„Ich würde dich echt gerne kennen lernen!”, sagte ein
Fremder zu mir. Dabei blieb es allerdings nicht. Ich wollte meinen Beziehungsstatus eigentlich nicht nutzen, um aus solch einer Situation charmant hinaus zu kommen. Und tat es trotzdem.

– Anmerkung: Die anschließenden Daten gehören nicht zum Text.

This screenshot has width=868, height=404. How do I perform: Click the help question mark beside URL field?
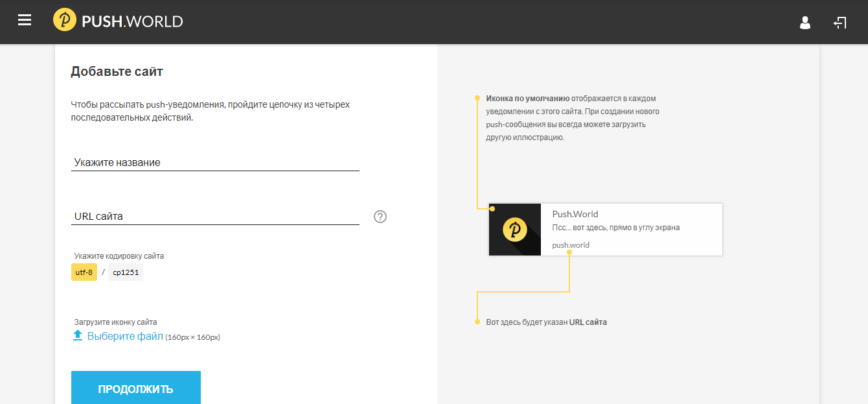point(380,217)
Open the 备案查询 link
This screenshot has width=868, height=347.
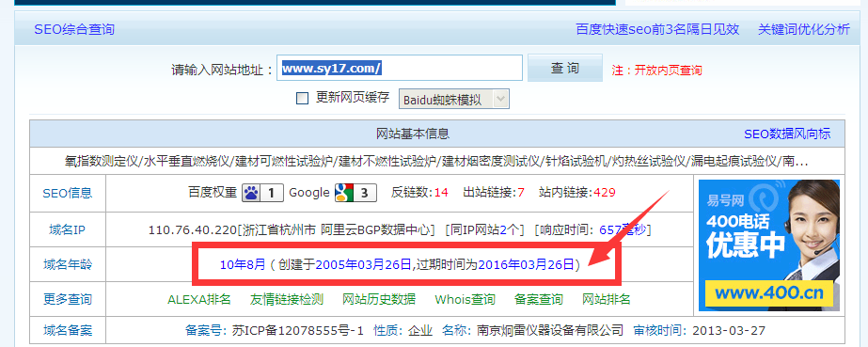coord(538,299)
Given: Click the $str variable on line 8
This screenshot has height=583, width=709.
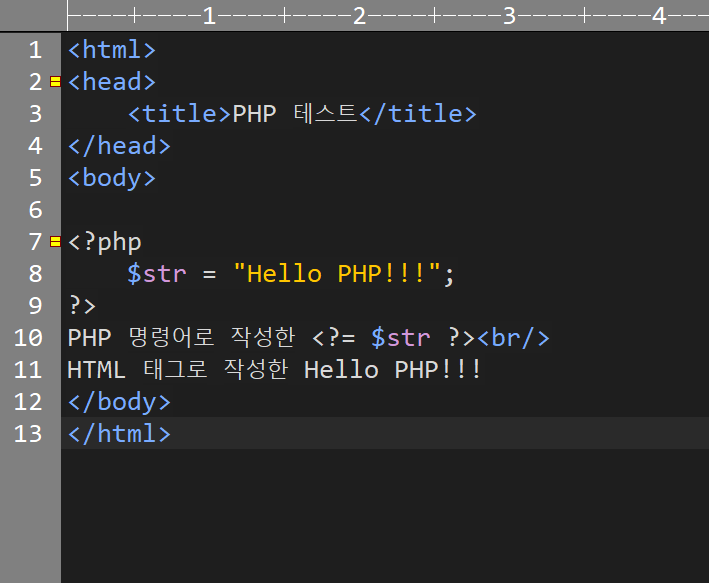Looking at the screenshot, I should (x=157, y=274).
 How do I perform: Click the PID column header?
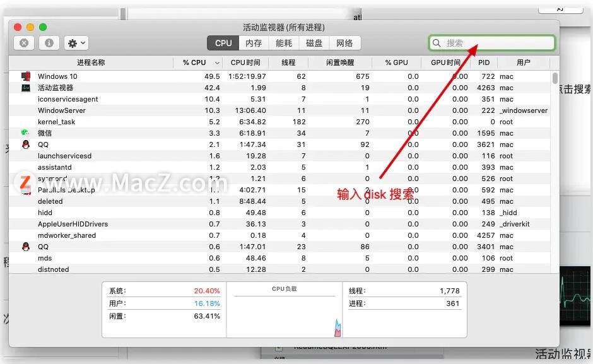click(483, 62)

Warum sprichst du mich an?
Vor einiger Zeit lief ich am späten Nachmittag durch die Fußgängerzone, recht zügig, wie ich es immer tue, wenn ich konkrete Erledigungen zu machen habe. Mit Handtasche um die eine und einem Jutebeutel um die andere Schulter schritt ich zielstrebig die Straße entlang, als ein junger Mann in meinen Blickwinkel trat. Er trug eine Brille, eine khakifarbene Hose und ich war mir unsicher, ob er mich ansah oder einfach ein wenig in die Ferne schielte. Als ich die paar Meter, die er von mir entfernt herumstand, aufgeholt hatte und eigentlich an ihm vorbeigehen wollte, blicke er mir ins Gesicht, lächelte und sprach mich an. „Entschuldigung!” Ich blieb stehen.

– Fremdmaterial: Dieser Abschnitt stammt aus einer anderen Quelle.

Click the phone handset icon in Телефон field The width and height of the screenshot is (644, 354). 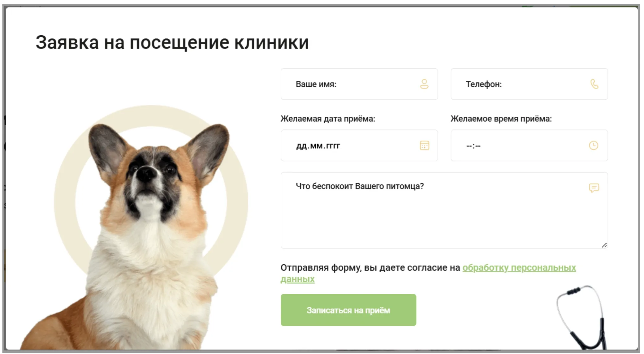tap(594, 84)
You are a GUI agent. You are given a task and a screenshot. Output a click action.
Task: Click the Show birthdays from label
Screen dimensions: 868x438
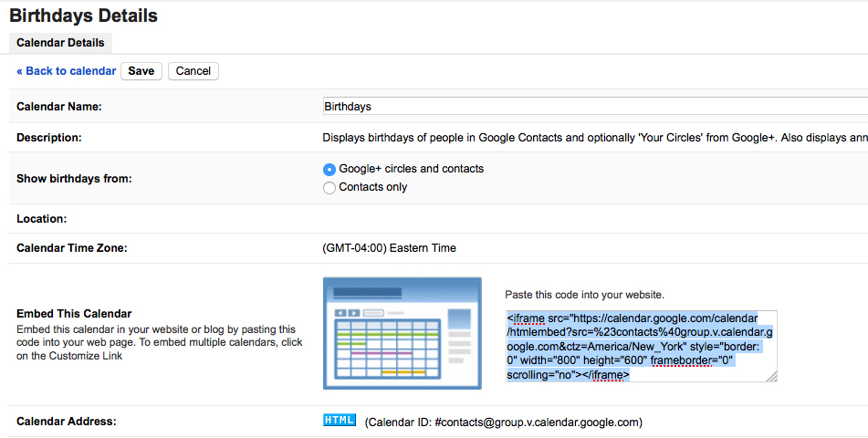74,178
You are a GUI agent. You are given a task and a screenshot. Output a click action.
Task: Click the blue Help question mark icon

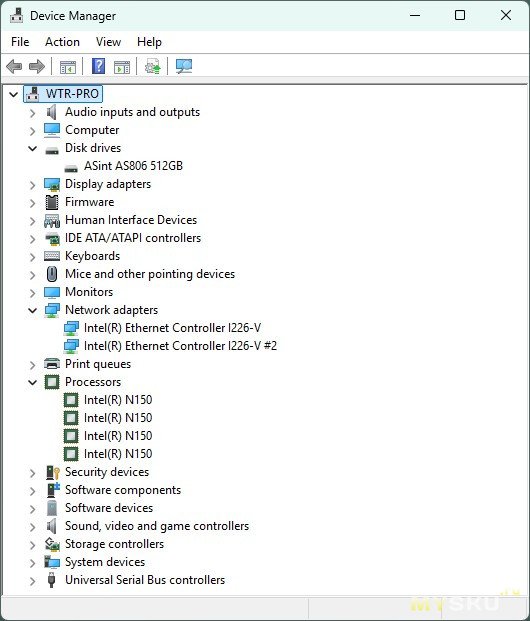pos(98,66)
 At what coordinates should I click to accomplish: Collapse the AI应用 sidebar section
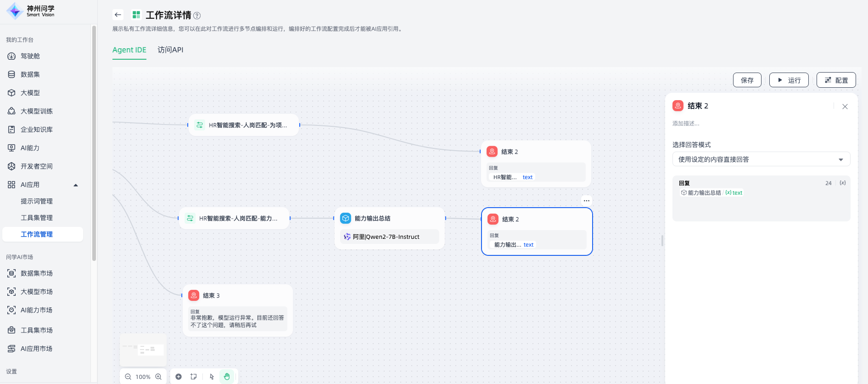coord(76,185)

Wenn ich jedes Mal einen Euro bekommen würde, wenn ich von Fremden nach dem Weg oder einer anderen Auskunft gefragt werde, dann könnte ich mittlerweile bestimmt schon die ein oder andere Sache auf meiner Wunschliste abhaken. Irgendwie, vielleicht weil ich hilfsbereit aussehe und man weniger Hemmungen hat, mich anzusprechen, werde immer wieder ich nach etwas gefragt und zumeist lässt es mich dann auch mit einem zufriedenen Gefühl zurück, geholfen zu haben – aber nicht dieses Mal. Aber das konnte ich noch nicht wissen, als ich stehen blieb und freundlich und neugierig: „Ja bitte?”, entgegnete und inne hielt.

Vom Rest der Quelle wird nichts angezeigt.